TASK DESCRIPTION:
Update the entries below by replacing "window title" with "title bar" and keeping everything else the same. Omit the pictures from your version.

DATA SHOWN:
----------
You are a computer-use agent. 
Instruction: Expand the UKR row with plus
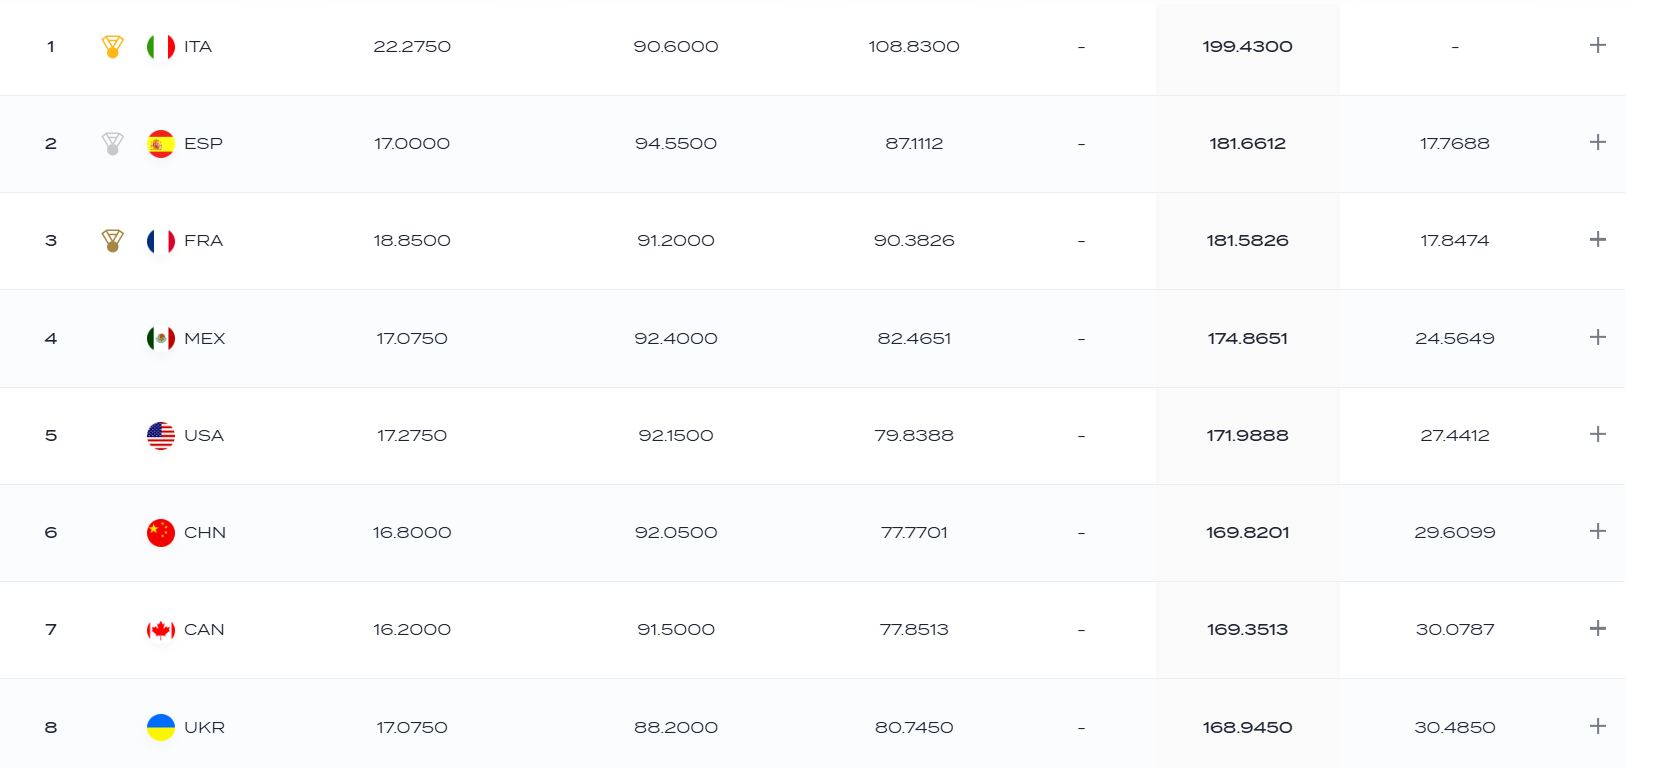click(1598, 726)
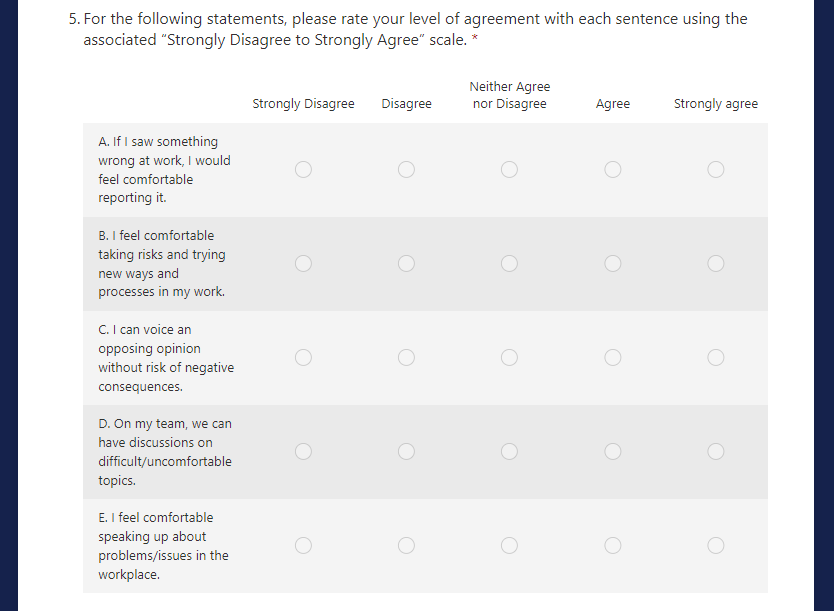Choose Strongly agree for taking risks statement
Viewport: 834px width, 611px height.
[x=716, y=264]
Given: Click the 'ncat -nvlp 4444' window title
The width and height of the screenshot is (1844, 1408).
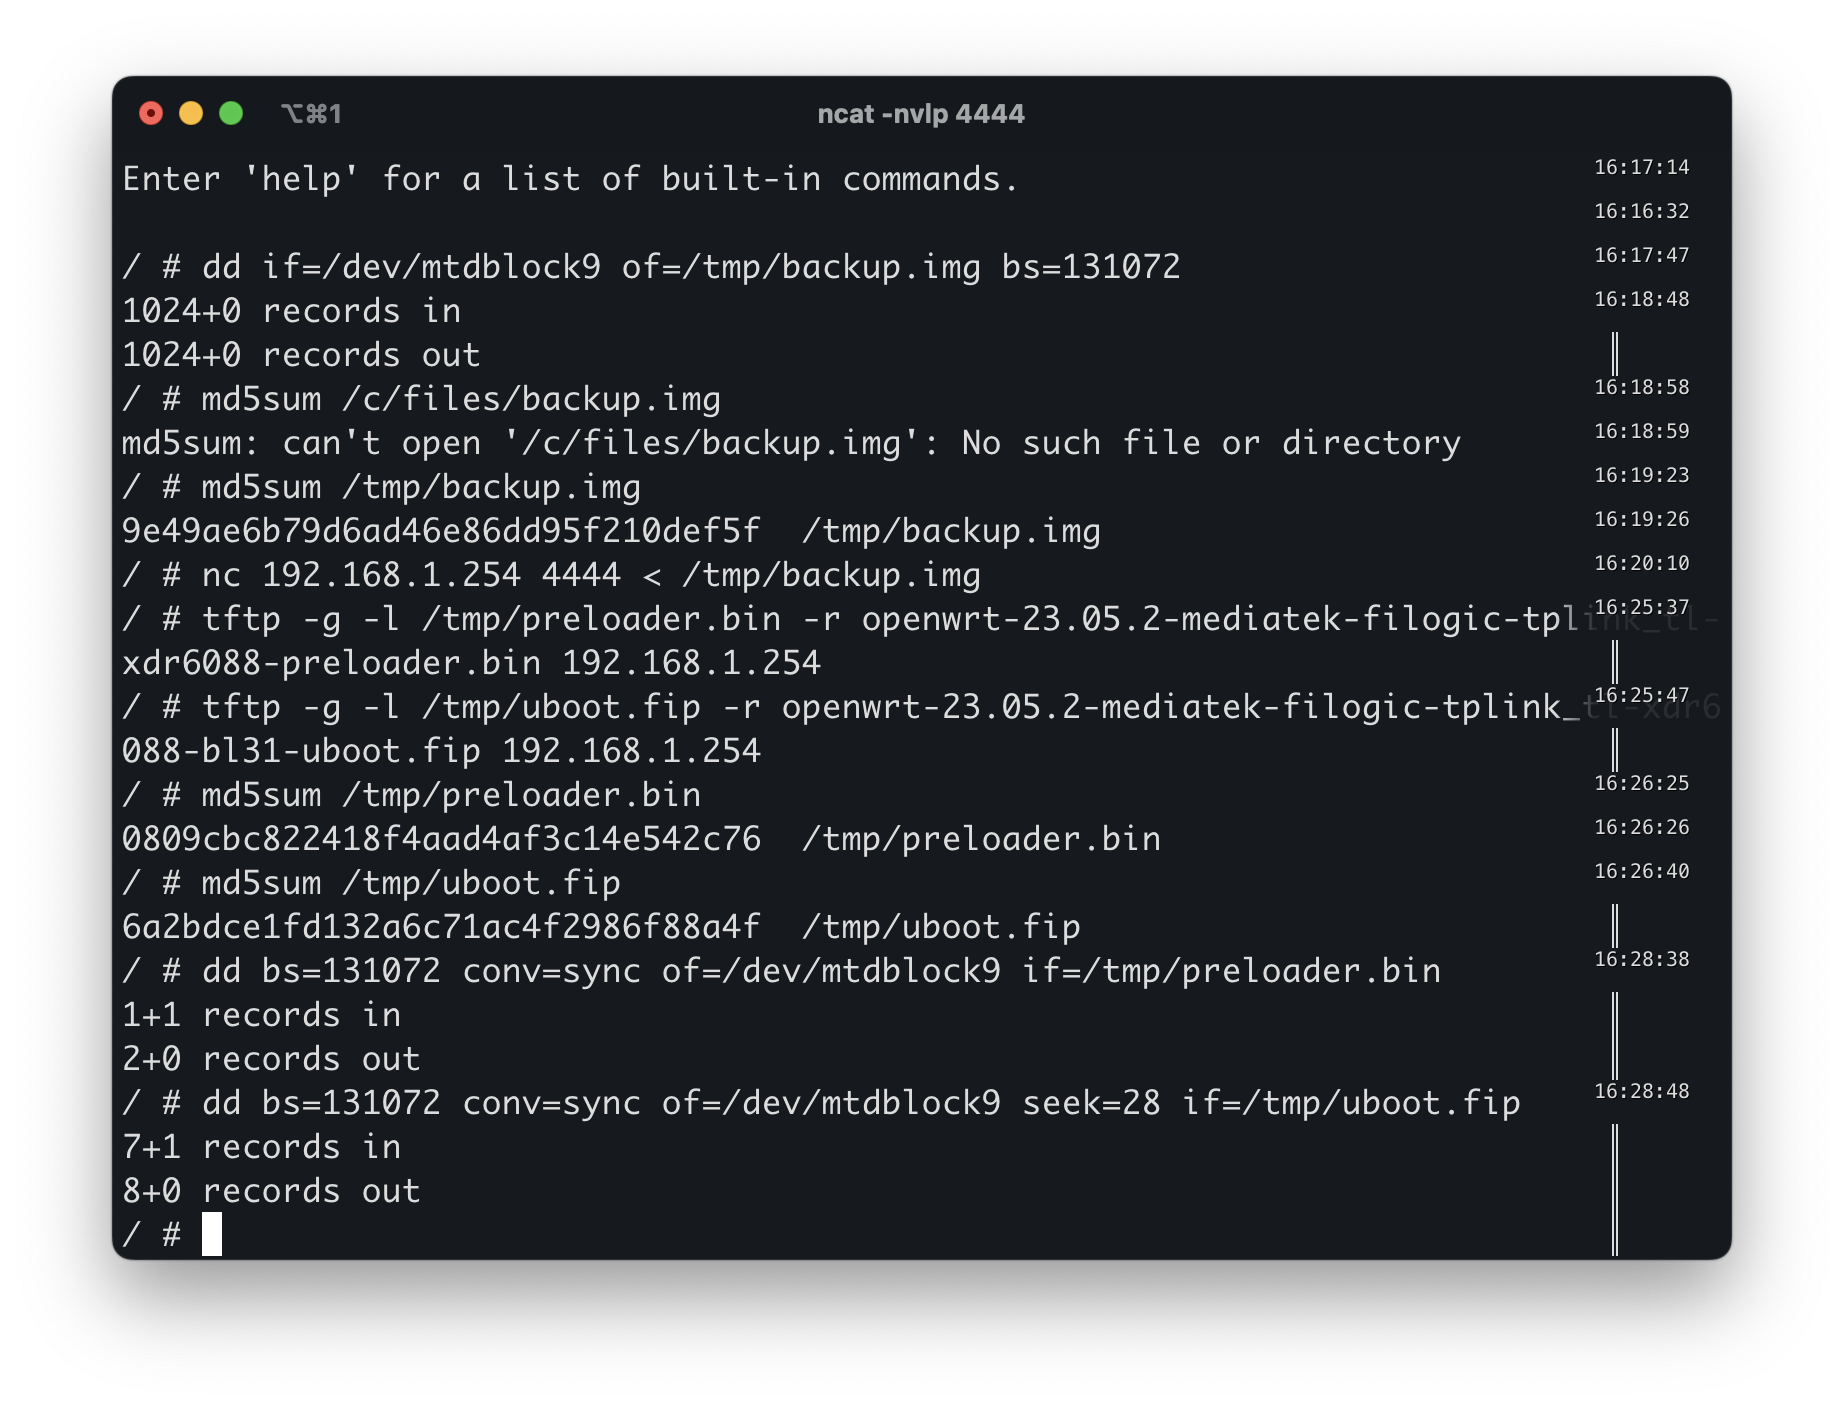Looking at the screenshot, I should [x=920, y=114].
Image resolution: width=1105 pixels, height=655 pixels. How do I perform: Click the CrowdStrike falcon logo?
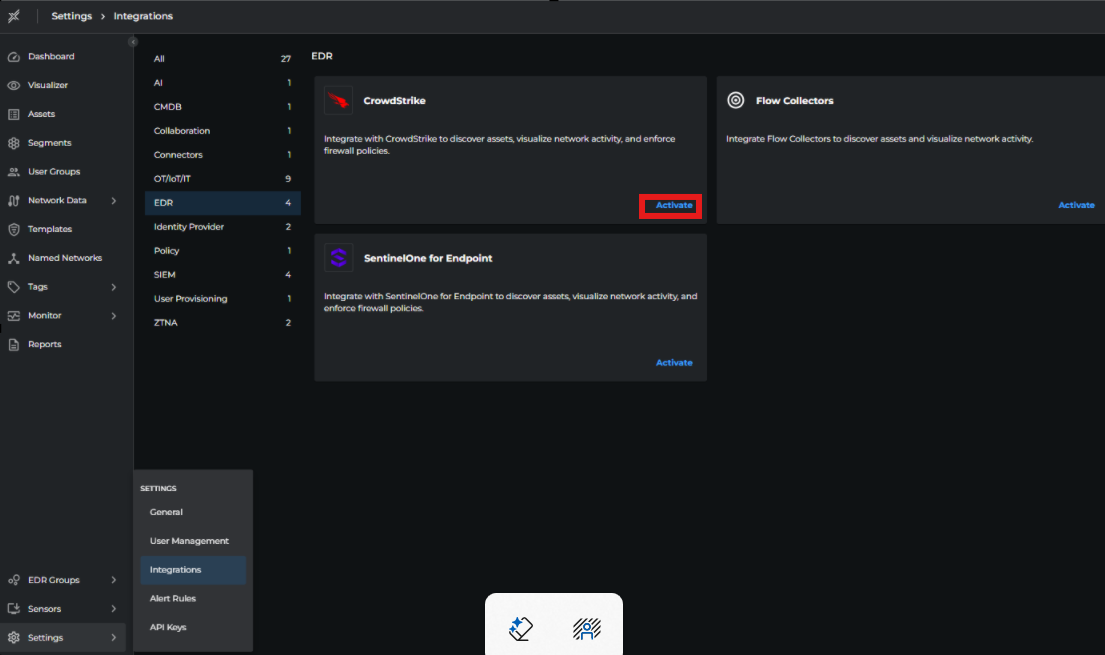click(338, 101)
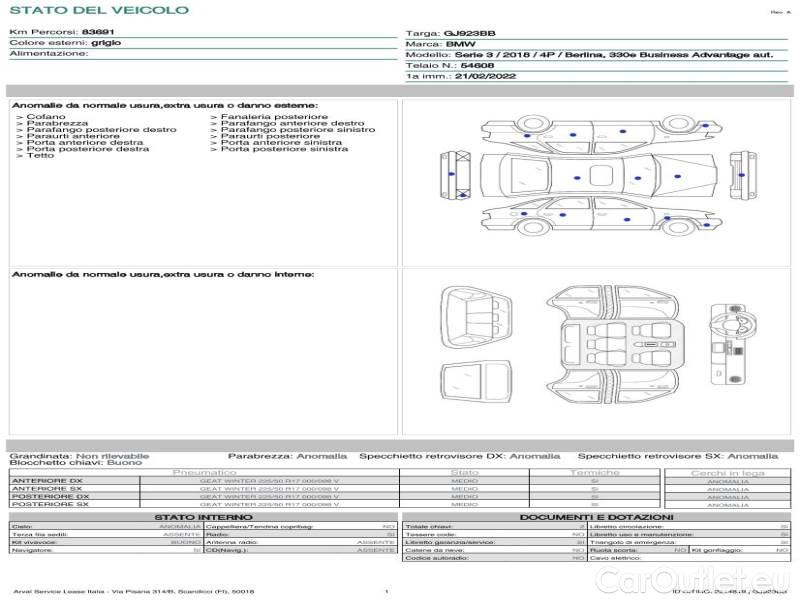
Task: Click the 'DOCUMENTI E DOTAZIONI' section header
Action: [x=596, y=517]
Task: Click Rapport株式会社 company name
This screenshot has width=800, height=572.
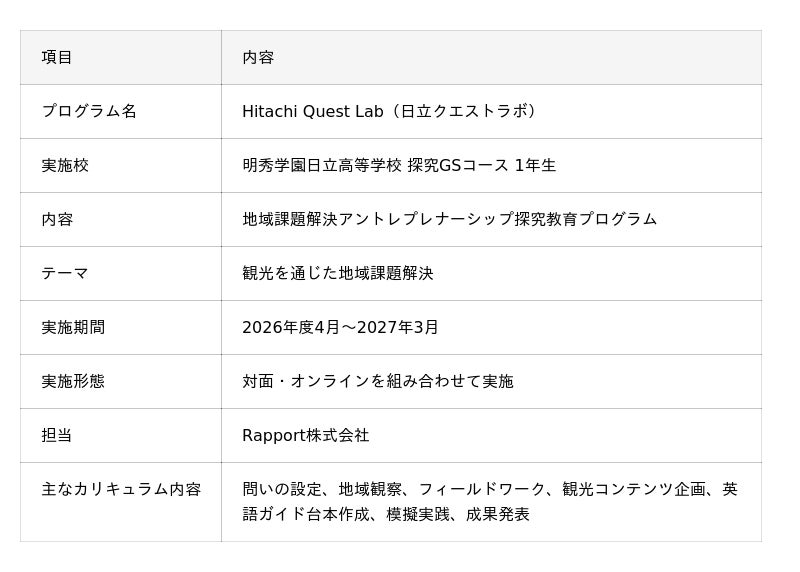Action: 306,435
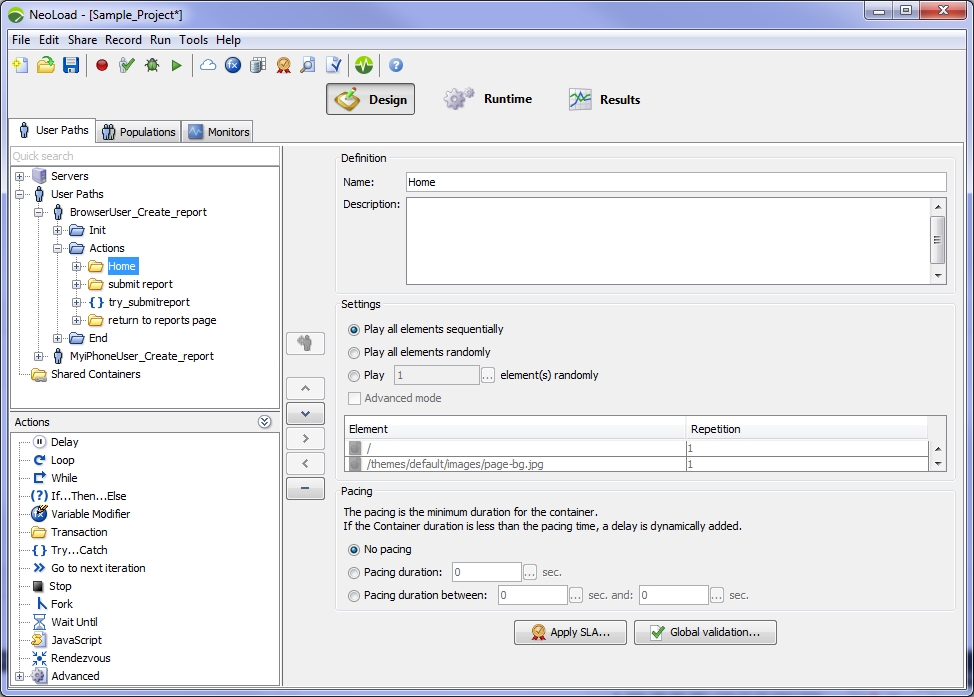Expand the submit report tree node
This screenshot has height=697, width=974.
[x=77, y=284]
----------
REPLY TO THE TASK:
You are a computer-use agent. 
Instruction: Expand the UKR row with plus
click(1598, 726)
Choose Strongly agree for taking risks statement
Viewport: 834px width, 611px height.
[x=716, y=264]
Given: Click the 'ncat -nvlp 4444' title bar
The width and height of the screenshot is (1844, 1408).
Looking at the screenshot, I should [x=920, y=114].
Image resolution: width=1105 pixels, height=655 pixels. How do I perform: Click the CrowdStrike falcon logo?
click(338, 101)
Task: Click the 'DOCUMENTI E DOTAZIONI' section header
Action: [x=596, y=517]
Task: Click Rapport株式会社 company name
This screenshot has width=800, height=572.
Action: 306,435
Expand the submit report tree node
This screenshot has height=697, width=974.
[x=77, y=284]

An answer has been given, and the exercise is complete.